レーシャル・マージ【体験版】の感想・レビュー

レーシャル・マージはファンタジー系「身分差別」学園モノ。
貴族と平民の差を強調する中で、身分差を意識しない純朴ウィルくんが罷り通る!
コンプレックスのカタマリであるようなヒロイン達を救済しオープンハート。
体験版では剣術試験のためのパーティー作りまでプレイできます。
孤児のウィルくんが実は皇族でしたとかいう貴種流離説話展開になったら台無しだと思う。

ヒロインたちはコンプレックスのカタマリ!!


  • 憐れみや施しを極度に嫌う盲目少女メリル
    • メリルは学園でメイドとして働く盲目少女。身体障害者であるため貴族たちにいびられたり難癖をつけられたりしています。それでもメリルは自分の尊厳を保ち卑屈になることなく毎日を強く生きているのでした。しかしメリルは真に強くあるわけでもなく、自分の障害を受け入れることができたわけでもありません。その証拠に他者からの親切を極度に嫌い、優しさを拒絶することで、自己を保っていたのです。他者からの申し出を憐憫や施しと決めつけ、突っぱねることでしか自分を守れなかったのです。そんなメリルの殻を打ち破るのが我らが主人公のウィルくん。ド田舎出身でひたすらに純朴でヒトの悪意を気にしないウィルくんの存在はメリルの闇を照らす光となっていったのです。憐憫や哀れみから優しくしてくれるのではなく、他者と同じように優しくしてくれるウィルくんにメリルの好感度はうなぎのぼりですとも。ウィルくんに「友達」と呼ばれて承認欲求を満たされたメリルが一人芝居を行うシーンはグッとくるね。しかもウィルくんにそれを見られるという演出はテンプレながらニヨニヨとしてしまいます。

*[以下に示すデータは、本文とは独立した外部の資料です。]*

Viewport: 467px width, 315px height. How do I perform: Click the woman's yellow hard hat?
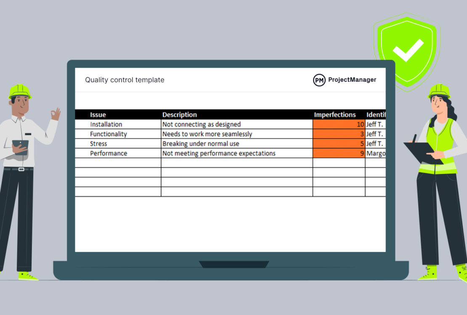[439, 90]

  • 王族である身分を厭い不良として振る舞おうとするフィリス
    • 王の妹であるフィリスはわざとヤンキー(死語)を気取る少女です。跳ねっ返りでヤンキーっぽく振る舞おうとするものの元々の高貴な習慣は抜けずナリキレテイナイ感が漂います。作中でも解説されますがフィリスの性格がねじ曲がってしまったものは王族コンプレックスから来ています。「フィリス」としての個人の価値を認めて接してくれるのではなく、周囲の人々はみな「王族」としてのフィルターを通してでしかフィリスに価値を認めないのです。そのため「自己の存在理由」を示すためにフィリスはやっけになっているのです。そんな中、我らがウィルくんは身分差など意識しません。例え王族であろうとも何ら気にせずフィリスに接します。自分の価値を認めて貰いたい、いたいけな少女に誠実に接してあげれば頑ななココロはオープンハートですとも。最近確立された感のあるチョロ子系ヒロインにも分類されそうな勢いですね。ウィルくんが貴族に絡まれていると王族モードが発動し、もちまえのカリスマを発揮してしまい後で恥じるとかもステキ。

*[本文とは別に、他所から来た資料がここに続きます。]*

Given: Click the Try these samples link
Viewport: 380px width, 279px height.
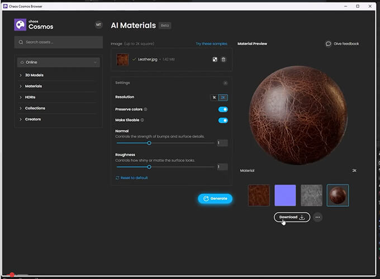Looking at the screenshot, I should (211, 44).
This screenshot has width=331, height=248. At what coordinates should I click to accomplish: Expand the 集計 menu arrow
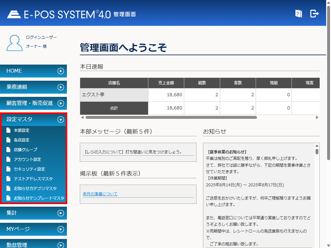point(60,213)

  • 平民出身で社会階層の上昇を狙う暗黒溜め込みガール;アリシア
    • 立身出世の夢を描き、体制内での社会上昇を目指す優等生がアリシアさんです。まぁ上部構造は下部構造に規定され制約されるのですが。「人間の意識がその存在を規定するのではなく、人間の社会的存在がその意識を規定する」(『経済学批判』「序言」)。つまりアリシアさんがどんなに足掻いても貴族から利益を啜ることはできてもホントウの意味での社会上昇など出来ないのです。そんな既存の社会秩序の中で藻掻き苦しむアリシアさんには涙がでてくるぁー。アリシアさんは自分を送り出してくれた地方のみんなの期待に応えるためにも優秀な成績を収め、王族のフィリスのお付きとして頑張る毎日。ですがアリシアさんは視野狭隘になっており、ただ頑張るだけで本質を見ようとはしません。上記のフィリスが貴族としての対応を求めていないのに、完全なる従者としての振るまいをしてしまっているのですね。アリシアさんが仕える貴族がフツーの貴族ならそれで良いのでしょうが、これではどんなに頑張っても目的は達せられません。そして「頑張る」ことから来る毎日のストレスをはき出すこともできず、日記に書き込んで暗黒面を溜め込んでいきます。そんな中、ウィルくんが純朴ながらフィリスに気に入られている姿を見て嫉妬しちゃったりするものの、次第にそのヒトの良さに惹かれていくアリシアさんなのでした。